Builder confidence inches up in September

HomeNewsBuilder confidence inches up in September

Washington, D.C.— Builder confidence inched up in September on lower lumber prices and strong housing demand, according to the National Association of Home Builders (NAHB). Ending a three-month decline, builder sentiment in the market for newly-built, single-family homes edged up one point to 76 in September, according to the most recent NAHB/Wells Fargo Housing Market Index (HMI).

“Builder sentiment has been gradually cooling since the Housing Market Index hit an all-time high reading of 90 last November,” said NAHB chairman, Chuck Fowke. “The September data show stability as some building material cost challenges ease, particularly for softwood lumber.”

NAHB chief economist, Robert Dietz, added, “The single-family building market has moved off the unsustainably hot pace of construction of last fall and has reached a still hot but more stable level of activity, as reflected in the September HMI.”

NAHB said it expects housing affordability will be a key demand challenge in the coming quarters, given the rapid rate of growth for home prices and construction costs over the last year.

“Regionally, we continue to see growth in the south and the west, particularly the mountain west,” Dietz said. “Exurban markets have expanded the most over the last year, although inner suburbs are now experiencing an acceleration, with townhouse construction having had the best quarter in 14 years this spring.”
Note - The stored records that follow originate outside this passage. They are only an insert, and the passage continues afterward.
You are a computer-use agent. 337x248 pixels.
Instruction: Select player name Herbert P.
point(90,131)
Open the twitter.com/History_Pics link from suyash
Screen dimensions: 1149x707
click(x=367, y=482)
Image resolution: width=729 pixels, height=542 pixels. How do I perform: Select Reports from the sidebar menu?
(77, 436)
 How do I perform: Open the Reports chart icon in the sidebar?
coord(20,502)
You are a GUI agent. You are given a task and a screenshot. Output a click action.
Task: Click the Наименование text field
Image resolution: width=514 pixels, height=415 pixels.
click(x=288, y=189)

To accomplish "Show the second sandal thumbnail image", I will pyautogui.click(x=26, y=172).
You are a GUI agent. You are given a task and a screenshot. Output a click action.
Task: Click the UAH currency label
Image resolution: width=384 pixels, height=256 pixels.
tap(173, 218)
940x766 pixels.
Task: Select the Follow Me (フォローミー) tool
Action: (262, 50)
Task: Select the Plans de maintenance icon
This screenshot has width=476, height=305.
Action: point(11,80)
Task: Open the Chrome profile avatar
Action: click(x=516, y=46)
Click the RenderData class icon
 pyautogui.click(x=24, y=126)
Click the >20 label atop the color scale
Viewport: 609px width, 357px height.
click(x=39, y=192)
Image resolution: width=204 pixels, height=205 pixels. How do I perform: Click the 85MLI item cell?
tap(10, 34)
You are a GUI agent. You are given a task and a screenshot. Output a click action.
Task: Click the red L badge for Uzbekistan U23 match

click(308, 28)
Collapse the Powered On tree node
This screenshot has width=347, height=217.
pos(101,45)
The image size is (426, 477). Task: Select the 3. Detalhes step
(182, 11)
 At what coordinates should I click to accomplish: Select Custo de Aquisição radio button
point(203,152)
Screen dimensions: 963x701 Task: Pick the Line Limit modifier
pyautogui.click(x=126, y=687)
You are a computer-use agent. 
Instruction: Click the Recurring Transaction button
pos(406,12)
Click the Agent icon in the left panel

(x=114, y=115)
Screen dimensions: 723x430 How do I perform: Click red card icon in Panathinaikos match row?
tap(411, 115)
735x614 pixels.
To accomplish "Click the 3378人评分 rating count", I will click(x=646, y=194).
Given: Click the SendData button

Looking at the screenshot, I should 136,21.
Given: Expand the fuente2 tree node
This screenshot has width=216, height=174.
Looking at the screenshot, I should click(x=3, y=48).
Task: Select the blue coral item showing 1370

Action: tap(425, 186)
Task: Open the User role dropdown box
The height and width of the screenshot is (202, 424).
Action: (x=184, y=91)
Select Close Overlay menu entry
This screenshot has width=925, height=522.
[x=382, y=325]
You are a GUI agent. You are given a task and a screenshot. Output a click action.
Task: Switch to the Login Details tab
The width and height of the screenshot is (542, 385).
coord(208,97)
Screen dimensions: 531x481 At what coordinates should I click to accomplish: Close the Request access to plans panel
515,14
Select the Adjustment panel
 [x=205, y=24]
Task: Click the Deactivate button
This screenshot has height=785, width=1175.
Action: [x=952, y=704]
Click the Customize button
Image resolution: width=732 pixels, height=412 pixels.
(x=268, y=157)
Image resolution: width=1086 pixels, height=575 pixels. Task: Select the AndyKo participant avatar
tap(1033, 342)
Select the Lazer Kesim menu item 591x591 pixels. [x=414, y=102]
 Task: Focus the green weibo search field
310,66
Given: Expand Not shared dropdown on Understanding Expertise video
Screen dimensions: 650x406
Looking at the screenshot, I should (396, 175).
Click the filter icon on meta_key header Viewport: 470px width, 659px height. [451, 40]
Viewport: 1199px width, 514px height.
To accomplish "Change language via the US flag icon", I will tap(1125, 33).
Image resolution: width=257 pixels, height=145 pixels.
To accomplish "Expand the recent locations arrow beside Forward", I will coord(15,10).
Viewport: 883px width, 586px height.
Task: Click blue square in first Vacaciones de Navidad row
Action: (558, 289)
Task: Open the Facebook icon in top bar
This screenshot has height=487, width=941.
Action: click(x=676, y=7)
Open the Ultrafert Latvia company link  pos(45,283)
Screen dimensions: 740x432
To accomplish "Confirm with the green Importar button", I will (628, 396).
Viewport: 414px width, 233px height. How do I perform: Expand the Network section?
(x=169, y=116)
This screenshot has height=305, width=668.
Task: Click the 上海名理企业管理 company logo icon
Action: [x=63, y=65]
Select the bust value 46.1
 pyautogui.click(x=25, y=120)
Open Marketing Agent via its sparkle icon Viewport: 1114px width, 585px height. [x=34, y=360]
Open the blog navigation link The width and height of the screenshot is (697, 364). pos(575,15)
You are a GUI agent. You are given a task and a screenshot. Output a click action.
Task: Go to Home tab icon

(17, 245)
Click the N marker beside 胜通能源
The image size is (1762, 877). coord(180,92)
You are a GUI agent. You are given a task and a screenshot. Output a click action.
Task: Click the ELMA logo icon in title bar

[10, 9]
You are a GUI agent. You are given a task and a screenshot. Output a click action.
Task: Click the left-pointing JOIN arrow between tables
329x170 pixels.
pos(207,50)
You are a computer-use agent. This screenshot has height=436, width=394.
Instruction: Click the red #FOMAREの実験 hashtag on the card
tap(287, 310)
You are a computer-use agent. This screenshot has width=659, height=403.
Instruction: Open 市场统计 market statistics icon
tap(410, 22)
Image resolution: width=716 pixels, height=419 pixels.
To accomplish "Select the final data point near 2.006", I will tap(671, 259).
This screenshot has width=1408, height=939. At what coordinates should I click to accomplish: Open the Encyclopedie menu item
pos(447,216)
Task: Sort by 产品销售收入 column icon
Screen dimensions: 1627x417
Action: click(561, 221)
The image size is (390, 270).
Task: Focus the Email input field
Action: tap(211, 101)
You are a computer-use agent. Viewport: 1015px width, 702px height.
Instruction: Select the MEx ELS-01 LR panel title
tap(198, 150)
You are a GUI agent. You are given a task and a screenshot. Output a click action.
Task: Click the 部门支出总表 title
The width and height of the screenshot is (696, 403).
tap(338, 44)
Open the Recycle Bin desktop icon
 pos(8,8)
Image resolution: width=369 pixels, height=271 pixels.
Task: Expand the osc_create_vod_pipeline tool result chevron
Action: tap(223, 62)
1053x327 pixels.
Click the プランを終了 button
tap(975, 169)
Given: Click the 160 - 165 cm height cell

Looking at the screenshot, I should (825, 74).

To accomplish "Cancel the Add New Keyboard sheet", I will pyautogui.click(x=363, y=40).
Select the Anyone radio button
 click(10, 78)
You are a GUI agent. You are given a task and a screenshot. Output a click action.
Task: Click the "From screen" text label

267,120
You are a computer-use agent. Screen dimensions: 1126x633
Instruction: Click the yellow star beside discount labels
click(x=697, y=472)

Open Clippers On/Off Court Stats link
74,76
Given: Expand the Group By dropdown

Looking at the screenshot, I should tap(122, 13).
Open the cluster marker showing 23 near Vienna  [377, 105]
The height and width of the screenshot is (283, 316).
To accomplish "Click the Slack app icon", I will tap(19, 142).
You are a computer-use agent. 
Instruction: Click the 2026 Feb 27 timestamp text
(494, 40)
Derived from a monthly survey that NAHB has been conducting for 35 years, the NAHB/Wells Fargo Housing Market Index gauges builder perceptions of current single-family home sales and sales expectations for the next six months as “good,” “fair” or “poor.” The survey also asks builders to rate traffic of prospective buyers as “high to very high,” “average” or “low to very low.” Scores for each component are used to calculate a seasonally adjusted index where any number over 50 indicates that more builders view conditions as good than poor.

According to NAHB, the HMI index gauging current sales conditions rose to 82. The component measuring traffic of prospective buyers posted a two-point gain to 61 and the gauge charting sales expectations in the next six months held steady at 81.

Looking at the three-month moving averages for regional HMI scores, the northeast fell two points to 72, the south dropped two points to 80 and the west registered a two-point decline to 83. The midwest remained unchanged at 68.